TASK PROMPT
Look below for the line containing "Task: Open the three-dot Settings menu" and the line containing "Select the YTD"; repeat exactly those two lines and all lines between them, and nothing else.

PROVIDED RECORDS
----

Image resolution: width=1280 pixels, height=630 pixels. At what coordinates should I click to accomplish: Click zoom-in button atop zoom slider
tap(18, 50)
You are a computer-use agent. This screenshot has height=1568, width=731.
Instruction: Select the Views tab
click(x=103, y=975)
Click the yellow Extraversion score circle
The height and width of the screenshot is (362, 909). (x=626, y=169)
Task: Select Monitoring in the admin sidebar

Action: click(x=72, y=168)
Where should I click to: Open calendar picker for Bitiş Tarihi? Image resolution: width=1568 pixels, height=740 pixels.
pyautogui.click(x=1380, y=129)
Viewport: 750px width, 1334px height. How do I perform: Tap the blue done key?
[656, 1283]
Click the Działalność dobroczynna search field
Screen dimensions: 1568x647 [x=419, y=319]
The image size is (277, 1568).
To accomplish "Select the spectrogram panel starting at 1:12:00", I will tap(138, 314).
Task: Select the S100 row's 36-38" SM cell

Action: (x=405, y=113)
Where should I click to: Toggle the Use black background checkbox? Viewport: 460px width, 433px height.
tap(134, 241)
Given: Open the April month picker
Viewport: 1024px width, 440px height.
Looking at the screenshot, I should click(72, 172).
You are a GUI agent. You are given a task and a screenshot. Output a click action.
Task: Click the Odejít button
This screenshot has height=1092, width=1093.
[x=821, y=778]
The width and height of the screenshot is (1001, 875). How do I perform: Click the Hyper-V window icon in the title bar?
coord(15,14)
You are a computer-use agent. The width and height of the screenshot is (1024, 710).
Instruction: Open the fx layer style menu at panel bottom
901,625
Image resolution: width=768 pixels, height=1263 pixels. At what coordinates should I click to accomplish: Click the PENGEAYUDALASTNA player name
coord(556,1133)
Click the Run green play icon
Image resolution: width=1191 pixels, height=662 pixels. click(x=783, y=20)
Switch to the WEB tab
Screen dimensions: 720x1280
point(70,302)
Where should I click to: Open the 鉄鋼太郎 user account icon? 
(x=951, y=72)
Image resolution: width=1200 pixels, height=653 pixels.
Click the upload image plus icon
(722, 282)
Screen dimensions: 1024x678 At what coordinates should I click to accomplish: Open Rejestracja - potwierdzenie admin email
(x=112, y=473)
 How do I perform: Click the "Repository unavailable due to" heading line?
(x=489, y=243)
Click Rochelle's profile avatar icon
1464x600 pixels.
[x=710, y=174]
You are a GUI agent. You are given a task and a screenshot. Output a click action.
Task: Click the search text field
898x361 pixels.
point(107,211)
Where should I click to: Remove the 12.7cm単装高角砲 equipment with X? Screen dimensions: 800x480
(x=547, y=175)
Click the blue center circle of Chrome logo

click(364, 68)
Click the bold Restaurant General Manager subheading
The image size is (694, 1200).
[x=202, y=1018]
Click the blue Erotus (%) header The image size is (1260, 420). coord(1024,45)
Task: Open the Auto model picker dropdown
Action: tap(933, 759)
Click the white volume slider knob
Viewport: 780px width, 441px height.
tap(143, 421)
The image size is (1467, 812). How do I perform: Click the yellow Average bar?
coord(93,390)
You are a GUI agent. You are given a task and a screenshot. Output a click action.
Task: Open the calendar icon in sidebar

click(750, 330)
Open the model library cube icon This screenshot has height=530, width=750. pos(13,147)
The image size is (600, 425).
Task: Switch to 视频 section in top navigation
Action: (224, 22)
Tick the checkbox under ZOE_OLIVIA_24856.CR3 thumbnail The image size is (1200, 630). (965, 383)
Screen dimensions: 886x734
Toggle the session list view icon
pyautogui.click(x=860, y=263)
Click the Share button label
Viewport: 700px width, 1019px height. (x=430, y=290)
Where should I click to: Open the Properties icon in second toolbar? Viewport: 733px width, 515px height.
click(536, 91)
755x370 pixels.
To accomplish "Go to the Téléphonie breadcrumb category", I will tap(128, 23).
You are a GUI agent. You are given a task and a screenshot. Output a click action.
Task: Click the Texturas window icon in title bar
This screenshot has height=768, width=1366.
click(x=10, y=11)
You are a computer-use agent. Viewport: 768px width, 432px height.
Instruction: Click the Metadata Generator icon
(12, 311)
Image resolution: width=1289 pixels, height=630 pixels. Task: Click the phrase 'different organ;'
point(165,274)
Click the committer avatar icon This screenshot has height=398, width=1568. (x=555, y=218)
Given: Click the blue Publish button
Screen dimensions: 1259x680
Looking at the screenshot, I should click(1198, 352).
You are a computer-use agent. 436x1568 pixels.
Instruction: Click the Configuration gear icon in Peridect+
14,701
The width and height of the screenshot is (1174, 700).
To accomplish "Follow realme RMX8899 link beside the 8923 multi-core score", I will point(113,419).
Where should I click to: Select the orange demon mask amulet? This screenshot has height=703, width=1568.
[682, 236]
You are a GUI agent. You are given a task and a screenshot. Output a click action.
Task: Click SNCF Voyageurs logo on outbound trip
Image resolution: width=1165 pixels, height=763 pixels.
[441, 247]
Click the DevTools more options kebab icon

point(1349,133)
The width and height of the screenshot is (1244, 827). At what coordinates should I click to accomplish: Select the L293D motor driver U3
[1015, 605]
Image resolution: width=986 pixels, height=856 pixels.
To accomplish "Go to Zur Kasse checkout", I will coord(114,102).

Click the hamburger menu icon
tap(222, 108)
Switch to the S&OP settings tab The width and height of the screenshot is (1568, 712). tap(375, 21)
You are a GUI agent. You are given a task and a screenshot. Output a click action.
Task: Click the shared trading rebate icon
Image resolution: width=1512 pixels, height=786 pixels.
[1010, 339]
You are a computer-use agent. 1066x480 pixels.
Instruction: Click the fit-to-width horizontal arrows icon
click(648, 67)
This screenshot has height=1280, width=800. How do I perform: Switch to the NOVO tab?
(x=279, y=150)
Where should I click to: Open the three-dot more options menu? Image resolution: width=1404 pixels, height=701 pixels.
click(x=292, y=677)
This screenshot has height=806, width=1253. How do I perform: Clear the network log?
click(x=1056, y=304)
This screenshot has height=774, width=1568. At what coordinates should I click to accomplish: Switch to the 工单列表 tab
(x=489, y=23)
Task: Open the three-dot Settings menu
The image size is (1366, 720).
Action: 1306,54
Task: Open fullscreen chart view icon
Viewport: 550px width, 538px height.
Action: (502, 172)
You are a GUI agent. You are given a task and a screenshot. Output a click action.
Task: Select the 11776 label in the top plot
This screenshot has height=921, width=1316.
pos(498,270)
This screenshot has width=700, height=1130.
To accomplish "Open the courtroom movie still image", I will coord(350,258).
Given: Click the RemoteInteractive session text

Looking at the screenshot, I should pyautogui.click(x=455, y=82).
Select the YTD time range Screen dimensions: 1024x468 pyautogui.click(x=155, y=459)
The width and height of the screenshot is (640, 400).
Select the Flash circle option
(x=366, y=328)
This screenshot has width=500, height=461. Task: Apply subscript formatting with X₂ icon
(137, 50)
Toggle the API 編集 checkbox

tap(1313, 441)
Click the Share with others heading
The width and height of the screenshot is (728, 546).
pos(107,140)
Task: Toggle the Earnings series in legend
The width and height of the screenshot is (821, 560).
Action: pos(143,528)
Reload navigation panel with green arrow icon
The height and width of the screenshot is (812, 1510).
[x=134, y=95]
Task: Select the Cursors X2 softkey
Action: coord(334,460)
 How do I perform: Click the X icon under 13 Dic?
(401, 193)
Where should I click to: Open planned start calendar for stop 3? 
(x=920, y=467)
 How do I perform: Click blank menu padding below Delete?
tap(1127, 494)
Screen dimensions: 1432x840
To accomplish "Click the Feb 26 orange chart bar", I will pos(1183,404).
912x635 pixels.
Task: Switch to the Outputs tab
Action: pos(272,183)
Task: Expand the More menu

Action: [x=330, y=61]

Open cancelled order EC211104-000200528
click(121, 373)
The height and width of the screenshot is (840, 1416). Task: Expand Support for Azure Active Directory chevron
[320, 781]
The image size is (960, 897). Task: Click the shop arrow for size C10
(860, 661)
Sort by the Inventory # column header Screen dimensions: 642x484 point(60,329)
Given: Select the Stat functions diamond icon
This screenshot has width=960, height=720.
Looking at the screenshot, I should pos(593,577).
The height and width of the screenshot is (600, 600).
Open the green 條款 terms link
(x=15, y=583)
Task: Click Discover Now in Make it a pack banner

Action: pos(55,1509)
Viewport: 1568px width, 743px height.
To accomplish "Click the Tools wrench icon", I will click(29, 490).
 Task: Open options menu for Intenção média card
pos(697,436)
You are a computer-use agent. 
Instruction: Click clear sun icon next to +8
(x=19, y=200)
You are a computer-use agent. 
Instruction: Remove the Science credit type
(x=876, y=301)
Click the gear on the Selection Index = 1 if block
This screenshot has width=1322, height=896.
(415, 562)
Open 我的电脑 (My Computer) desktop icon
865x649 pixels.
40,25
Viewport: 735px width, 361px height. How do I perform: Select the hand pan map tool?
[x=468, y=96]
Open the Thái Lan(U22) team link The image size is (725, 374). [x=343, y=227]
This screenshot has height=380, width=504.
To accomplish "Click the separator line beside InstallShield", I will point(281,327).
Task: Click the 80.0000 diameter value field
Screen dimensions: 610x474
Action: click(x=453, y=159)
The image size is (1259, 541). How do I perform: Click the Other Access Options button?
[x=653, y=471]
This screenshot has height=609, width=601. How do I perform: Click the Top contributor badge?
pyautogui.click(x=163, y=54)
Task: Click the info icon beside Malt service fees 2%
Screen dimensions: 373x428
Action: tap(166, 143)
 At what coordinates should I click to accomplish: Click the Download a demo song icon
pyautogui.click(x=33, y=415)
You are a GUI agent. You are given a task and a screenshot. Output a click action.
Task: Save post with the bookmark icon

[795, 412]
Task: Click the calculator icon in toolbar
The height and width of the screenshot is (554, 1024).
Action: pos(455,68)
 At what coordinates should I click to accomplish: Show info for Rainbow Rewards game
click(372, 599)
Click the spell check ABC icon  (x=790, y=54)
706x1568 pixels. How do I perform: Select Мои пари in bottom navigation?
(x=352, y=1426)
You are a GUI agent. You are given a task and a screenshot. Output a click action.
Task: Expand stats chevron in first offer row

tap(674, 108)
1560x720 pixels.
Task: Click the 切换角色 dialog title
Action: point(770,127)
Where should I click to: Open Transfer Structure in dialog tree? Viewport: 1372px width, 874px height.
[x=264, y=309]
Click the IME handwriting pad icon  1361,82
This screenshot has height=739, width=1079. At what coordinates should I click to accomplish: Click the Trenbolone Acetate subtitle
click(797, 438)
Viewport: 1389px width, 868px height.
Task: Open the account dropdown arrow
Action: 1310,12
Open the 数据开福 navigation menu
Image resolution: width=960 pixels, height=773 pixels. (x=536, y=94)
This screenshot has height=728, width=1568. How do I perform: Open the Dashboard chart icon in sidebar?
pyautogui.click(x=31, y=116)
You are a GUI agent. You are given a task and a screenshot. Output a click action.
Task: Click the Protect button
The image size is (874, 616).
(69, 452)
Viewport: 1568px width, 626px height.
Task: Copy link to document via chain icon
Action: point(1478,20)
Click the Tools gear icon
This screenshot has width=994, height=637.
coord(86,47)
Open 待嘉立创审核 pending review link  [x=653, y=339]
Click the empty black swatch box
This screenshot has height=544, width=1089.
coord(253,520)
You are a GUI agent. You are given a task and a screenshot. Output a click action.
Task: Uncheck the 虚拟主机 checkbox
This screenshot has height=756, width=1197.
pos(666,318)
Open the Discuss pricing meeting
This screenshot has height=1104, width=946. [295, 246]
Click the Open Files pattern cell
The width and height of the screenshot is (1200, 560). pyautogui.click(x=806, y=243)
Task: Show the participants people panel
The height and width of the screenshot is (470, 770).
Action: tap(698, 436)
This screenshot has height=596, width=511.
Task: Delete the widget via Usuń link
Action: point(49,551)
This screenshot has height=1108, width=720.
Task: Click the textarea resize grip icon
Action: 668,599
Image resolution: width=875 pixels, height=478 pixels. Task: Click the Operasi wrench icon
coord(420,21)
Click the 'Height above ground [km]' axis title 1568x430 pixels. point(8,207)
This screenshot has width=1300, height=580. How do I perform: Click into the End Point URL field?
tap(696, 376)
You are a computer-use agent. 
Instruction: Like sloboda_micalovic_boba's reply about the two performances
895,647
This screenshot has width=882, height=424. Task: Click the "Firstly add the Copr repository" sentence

----

RESPONSE
Task: Open the three-dot Settings menu
The image size is (1366, 720).
Action: 1306,54
Task: Open fullscreen chart view icon
Viewport: 550px width, 538px height.
Action: (502, 172)
You are a GUI agent. You are given a task and a screenshot. Output a click action.
Task: Select the 11776 label in the top plot
This screenshot has height=921, width=1316.
pos(498,270)
This screenshot has width=700, height=1130.
To accomplish "Open the courtroom movie still image", I will coord(350,258).
Given: Click the RemoteInteractive session text

Looking at the screenshot, I should pyautogui.click(x=455, y=82).
Select the YTD time range Screen dimensions: 1024x468 pyautogui.click(x=155, y=459)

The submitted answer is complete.